— Begin Document segment —

# Noisy 70-200f4L



## grog13 (Sep 6, 2013)

I just bought a used 70-200 f4L (non-IS). Got it from a dealer, date code Y, looks brand new. Everything seems to work fine - focus is normally fast, seems accurate, but it's a bit noisy. There's a bit of a "rattle" or "clatter" as it focuses (but the manual focus ring turns very smoothly). It's not a loud noise, but clearly audible a few feet away. I owned one of these awhile back and seem to remember it was very quiet - just a soft swish as it focused. Anyone know if this sound is common for this lens? I don't want to send a good lens back if this is nothing to worry about.


----------



## Mt Spokane Photography (Sep 6, 2013)

Take it back if you have any doubt. You are likely hearing the IS activate.


----------



## distant.star (Sep 6, 2013)

.
I've had one for three years now -- never heard a peep out of it.

If I were you, I'd return that one tout suite!


----------



## jcollett (Sep 6, 2013)

Mt Spokane Photography said:


> Take it back if you have any doubt. You are likely hearing the IS activate.


He did state that his lens is a NON IS model so that would not be the case. I'd recommend taking back a lens that made a loud noise with the AF mechanism.


----------



## SDPhotography (Sep 6, 2013)

Hello,

First post but long time reader.

My 70-200 non IS makes a whirring sound when focusing, and sometimes a slight thud as it moves back and forth. Never had any issue for the last 4 years. I had 2 shops look at it and said it was normal on mine.

Cheers


----------



## distant.star (Sep 6, 2013)

.
I just took mine outside and did some fast near/far AF switches on a 5D3. Essentially silent, as it should be.


----------



## grog13 (Sep 6, 2013)

distant.star said:


> .
> I just took mine outside and did some fast near/far AF switches on a 5D3. Essentially silent, as it should be.



Slight thud is a good description. In playing with it more, I realized the sound is the same one it makes when the focus ring (turned manually) hits the soft stop at either end of travel. Very similar but softer to that of the zoom ring's (hard) stop. It makes this sound even when it doesn't move to the end of travel, but changes direction. So unless somebody says "That's the sound my lens made just before it exploded" I'm thinking it's nothing to worry about.


----------



## mrsfotografie (Sep 6, 2013)

It may depend on the body; my 70-200 f/2.8 IS II is essentially silent on the 7D but makes some strange noises sometimes when it's on the 5D2. It must be complaining about the 5D2's inferior AF system!!: "Hey I'm a really cool and fast lens and you, silly body, are a dog.... "


----------



## dgatwood (Sep 6, 2013)

grog13 said:


> Slight thud is a good description. In playing with it more, I realized the sound is the same one it makes when the focus ring (turned manually) hits the soft stop at either end of travel. Very similar but softer to that of the zoom ring's (hard) stop. It makes this sound even when it doesn't move to the end of travel, but changes direction. So unless somebody says "That's the sound my lens made just before it exploded" I'm thinking it's nothing to worry about.

— End Document segment —
— Begin Record excerpts —

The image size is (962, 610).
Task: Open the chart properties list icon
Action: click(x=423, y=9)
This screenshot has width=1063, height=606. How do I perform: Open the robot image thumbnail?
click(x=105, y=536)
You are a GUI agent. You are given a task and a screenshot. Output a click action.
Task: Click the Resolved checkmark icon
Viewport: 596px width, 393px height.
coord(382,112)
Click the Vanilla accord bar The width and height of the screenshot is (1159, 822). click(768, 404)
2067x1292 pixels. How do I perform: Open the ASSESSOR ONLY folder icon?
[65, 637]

— End Record excerpts —
— Begin Record excerpts —

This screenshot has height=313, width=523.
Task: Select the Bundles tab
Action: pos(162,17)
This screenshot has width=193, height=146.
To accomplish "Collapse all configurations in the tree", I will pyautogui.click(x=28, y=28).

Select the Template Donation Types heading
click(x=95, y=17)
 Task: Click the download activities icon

— End Record excerpts —
— Begin Record excerpts —

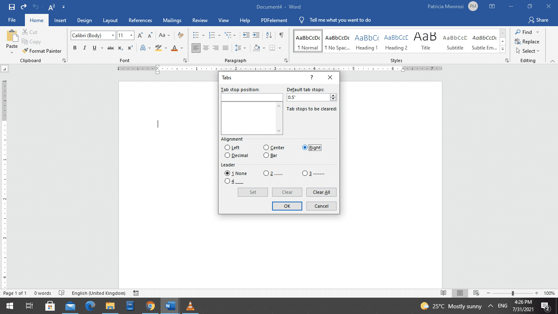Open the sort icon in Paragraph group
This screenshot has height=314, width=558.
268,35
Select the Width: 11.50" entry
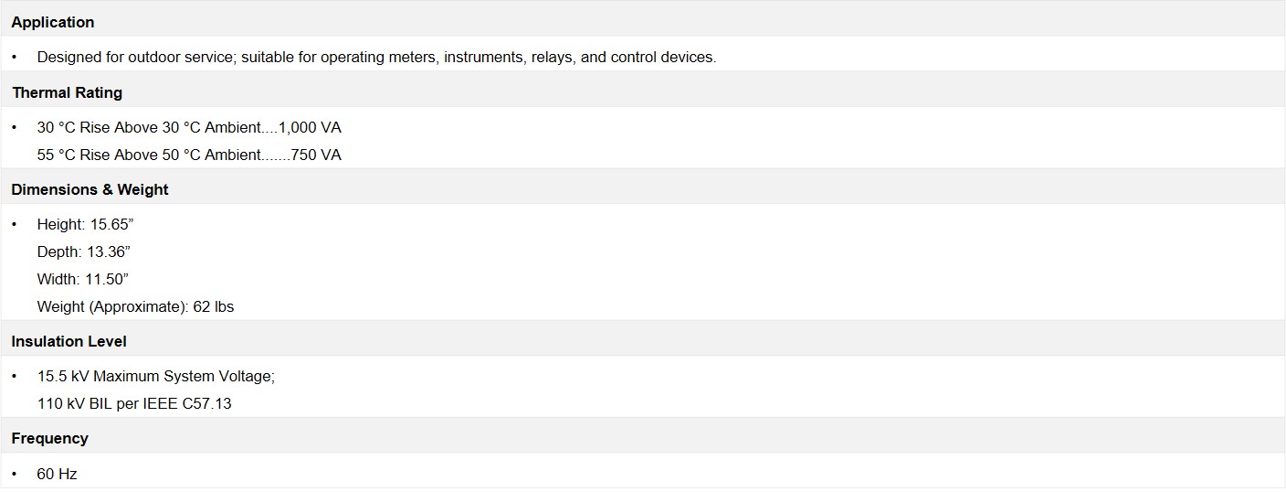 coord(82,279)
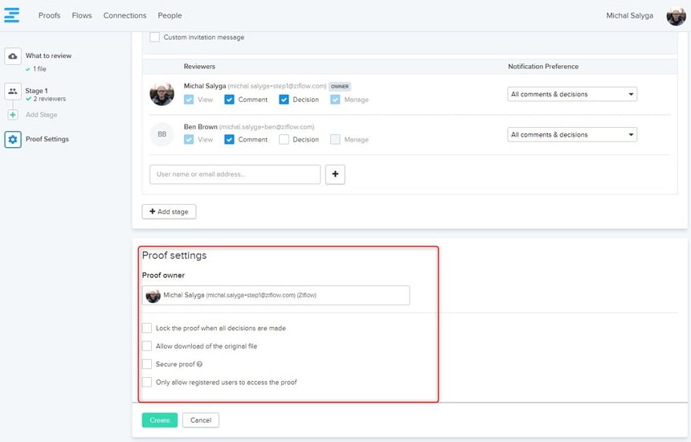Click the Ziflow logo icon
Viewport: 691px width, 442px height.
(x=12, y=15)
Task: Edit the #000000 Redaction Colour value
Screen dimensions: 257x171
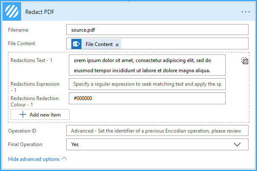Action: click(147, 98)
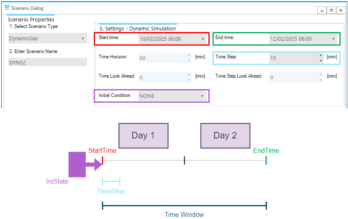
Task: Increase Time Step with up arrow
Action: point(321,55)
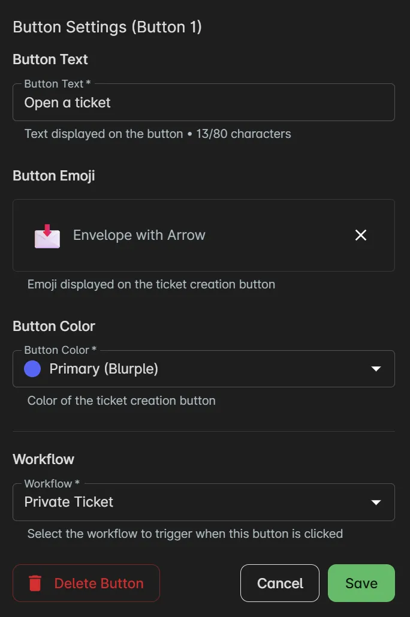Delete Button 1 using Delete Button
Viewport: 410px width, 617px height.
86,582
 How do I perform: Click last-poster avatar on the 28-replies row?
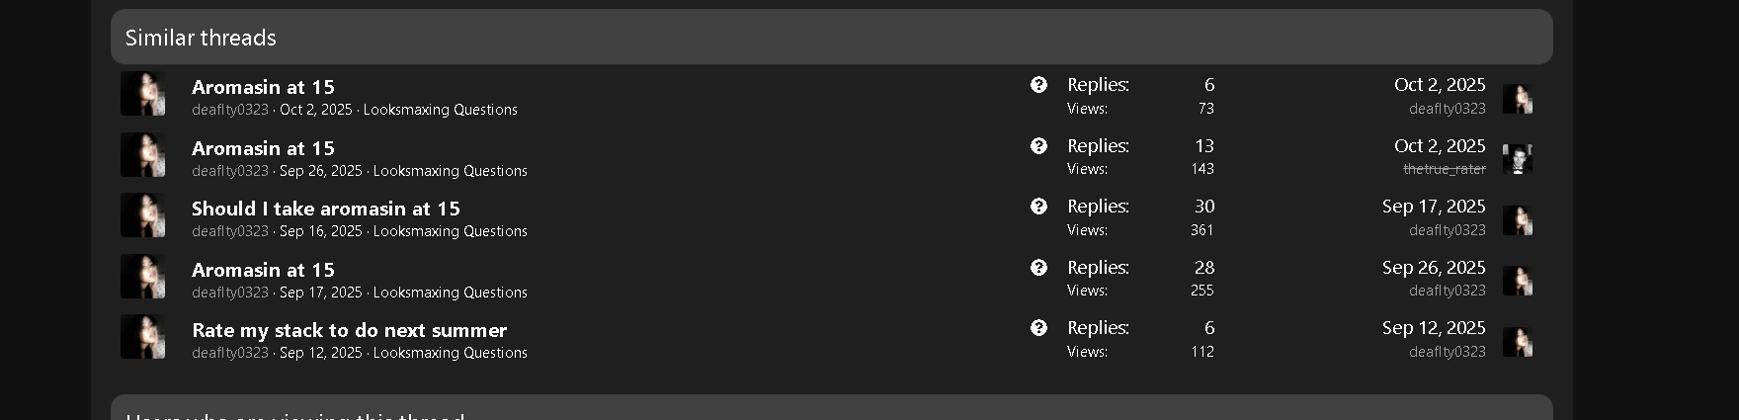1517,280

— End Record excerpts —

# Challenge:
In the thread about the noisy 70-200 f4L lens, please say which camera body distant.star used for the fast near/far focus switches.

# Exercise answer:
A 5D3.